KING, P.J., JOINS THIS SEPARATE WRITTEN OPINION.
NOTES
Notes
[1] It was improper for the circuit court, after at trial de novo, to "affirm" the municipal court's judgment and remand the case for sentencing. Because we are reversing and rendering this case, we need not address the circuit court's error in this regard. Nonetheless, we note that the proper procedure for the circuit court would have been to determine Brendle's guilt or innocence and, if appropriate, sentence him pursuant to the guidelines of the statute under which he was charged.
[2] While the affidavits on file neglect to identify the section of the Mississippi Code under which Brendle was charged for "public profanity," both parties refer to section 97-29-47 as the law under which Brendle was charged.

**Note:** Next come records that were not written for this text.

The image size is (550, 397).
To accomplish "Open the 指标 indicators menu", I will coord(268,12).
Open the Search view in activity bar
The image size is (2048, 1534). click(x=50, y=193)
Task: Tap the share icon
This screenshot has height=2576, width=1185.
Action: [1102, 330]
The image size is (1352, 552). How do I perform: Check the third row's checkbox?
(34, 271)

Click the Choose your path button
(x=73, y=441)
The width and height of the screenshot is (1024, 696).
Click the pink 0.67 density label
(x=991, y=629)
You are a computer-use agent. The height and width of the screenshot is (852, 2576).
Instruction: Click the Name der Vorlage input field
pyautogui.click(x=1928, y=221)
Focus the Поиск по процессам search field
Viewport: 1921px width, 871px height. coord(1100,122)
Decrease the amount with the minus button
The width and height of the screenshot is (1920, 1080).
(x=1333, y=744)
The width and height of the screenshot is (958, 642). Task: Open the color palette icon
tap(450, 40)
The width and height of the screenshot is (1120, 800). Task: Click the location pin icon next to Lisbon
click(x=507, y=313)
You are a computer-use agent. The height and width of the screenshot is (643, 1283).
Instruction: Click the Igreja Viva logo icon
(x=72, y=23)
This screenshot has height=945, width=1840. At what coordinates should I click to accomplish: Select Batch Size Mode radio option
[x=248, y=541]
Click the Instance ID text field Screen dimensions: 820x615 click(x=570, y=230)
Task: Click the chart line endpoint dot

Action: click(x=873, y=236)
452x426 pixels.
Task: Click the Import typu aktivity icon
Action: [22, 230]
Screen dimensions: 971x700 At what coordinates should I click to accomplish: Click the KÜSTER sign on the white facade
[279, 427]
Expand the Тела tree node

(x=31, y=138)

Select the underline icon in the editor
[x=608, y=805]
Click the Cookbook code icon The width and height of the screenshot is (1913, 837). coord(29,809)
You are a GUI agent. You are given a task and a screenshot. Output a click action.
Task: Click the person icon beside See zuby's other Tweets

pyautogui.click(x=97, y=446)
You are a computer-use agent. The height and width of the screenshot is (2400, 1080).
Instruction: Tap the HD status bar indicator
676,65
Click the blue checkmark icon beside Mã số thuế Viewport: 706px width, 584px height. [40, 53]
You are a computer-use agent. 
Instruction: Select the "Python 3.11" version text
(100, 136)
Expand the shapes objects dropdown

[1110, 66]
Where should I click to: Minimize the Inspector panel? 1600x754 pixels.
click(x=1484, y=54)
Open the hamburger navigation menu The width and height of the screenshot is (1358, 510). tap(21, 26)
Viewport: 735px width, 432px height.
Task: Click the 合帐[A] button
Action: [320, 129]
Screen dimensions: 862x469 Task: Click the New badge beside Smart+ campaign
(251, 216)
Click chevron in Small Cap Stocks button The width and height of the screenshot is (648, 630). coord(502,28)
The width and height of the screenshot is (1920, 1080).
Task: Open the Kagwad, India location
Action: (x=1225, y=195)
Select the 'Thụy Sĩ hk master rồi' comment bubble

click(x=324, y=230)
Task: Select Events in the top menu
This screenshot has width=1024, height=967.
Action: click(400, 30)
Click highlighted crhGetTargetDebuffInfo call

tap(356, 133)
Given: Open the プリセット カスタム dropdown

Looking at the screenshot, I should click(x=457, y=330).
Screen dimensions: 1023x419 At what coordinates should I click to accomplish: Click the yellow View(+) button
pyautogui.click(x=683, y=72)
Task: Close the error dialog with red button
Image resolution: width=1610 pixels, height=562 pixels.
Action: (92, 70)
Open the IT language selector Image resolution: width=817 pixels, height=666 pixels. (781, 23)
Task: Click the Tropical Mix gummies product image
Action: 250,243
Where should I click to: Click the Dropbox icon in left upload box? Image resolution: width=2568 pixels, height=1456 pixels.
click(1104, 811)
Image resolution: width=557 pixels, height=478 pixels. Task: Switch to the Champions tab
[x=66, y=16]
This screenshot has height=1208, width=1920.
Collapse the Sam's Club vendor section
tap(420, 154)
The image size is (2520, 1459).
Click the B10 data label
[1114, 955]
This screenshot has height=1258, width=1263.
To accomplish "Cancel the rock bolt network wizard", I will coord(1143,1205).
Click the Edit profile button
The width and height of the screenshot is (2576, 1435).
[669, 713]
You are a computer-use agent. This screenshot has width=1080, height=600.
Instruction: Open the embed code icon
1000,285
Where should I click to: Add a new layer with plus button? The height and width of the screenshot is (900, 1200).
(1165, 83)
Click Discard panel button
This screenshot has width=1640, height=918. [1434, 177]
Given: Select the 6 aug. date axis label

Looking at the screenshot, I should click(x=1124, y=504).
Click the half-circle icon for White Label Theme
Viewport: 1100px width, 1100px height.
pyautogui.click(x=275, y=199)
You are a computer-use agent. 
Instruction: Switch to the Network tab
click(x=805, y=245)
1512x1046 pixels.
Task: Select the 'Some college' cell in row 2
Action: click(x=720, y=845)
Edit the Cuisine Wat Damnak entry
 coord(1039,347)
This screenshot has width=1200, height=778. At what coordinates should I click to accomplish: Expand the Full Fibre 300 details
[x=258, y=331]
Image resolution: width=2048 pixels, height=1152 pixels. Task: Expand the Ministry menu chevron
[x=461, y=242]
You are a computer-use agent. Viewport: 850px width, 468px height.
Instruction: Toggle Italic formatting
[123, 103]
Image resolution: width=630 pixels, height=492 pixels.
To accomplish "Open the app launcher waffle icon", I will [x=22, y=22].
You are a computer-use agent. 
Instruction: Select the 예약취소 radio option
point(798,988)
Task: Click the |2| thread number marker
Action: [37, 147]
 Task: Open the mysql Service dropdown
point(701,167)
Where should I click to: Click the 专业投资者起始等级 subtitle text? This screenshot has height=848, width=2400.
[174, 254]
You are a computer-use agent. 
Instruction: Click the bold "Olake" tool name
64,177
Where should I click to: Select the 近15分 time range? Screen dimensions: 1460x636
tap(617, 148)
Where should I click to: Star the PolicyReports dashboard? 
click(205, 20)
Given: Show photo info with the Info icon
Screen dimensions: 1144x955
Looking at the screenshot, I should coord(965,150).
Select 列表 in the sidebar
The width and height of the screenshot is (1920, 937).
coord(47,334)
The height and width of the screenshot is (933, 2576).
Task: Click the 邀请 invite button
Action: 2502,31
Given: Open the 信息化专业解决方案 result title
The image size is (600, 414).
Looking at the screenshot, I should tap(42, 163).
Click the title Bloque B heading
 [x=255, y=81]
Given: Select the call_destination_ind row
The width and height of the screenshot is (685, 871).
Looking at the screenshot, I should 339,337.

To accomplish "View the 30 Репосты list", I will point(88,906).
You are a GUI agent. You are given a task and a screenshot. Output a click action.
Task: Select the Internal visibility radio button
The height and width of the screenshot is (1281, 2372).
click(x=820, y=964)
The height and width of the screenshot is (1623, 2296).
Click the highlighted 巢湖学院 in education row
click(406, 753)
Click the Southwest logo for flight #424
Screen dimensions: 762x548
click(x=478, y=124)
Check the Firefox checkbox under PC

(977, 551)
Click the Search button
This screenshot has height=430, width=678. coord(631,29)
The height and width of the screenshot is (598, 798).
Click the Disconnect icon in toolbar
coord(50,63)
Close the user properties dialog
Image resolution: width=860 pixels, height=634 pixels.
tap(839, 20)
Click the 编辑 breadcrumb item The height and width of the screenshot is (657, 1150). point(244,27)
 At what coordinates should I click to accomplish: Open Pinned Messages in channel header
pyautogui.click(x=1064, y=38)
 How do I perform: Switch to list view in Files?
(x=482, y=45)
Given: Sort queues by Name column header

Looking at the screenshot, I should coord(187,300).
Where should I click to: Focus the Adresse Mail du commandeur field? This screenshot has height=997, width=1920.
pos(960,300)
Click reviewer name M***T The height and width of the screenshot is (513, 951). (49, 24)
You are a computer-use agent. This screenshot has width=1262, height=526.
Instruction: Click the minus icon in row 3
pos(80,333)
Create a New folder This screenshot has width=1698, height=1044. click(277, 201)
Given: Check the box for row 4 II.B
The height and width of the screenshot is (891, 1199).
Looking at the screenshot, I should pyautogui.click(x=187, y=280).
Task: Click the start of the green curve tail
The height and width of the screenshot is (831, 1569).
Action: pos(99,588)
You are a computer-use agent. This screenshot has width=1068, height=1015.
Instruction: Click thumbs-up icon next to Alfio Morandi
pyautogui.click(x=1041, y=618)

[3] The statute in question provides that the profanities uttered must be said in a public place and in the presence of two or more persons. However, there is no requirement that two or more persons testify that the vulgar words spoken were actually offensive or that the two present actually heard the words spoken. It seems nonsensical that only one person may testify to the vulgarities uttered and satisfy the elements of the crime. Even if this were an issue in this case, we would be without authority to conclude that the State failed in meeting its burden to establish that the profane words were spoken in the presence of two persons in a public place because penal statutes are to be strictly construed. Midsouth Rail Corp. v. Citizens Bank & Trust Co., Inc.,
[4] The opinion does not state what vulgar language the defendants allegedly used.
[5] In the text of the Orf, the opinion cites to "Sanford v. State" instead of "Stafford v. State." "Stafford" is the correct name for the defendant in that case.
[6] Officer Ford testified that a "tussle" ensued when he attempted to arrest Brendle.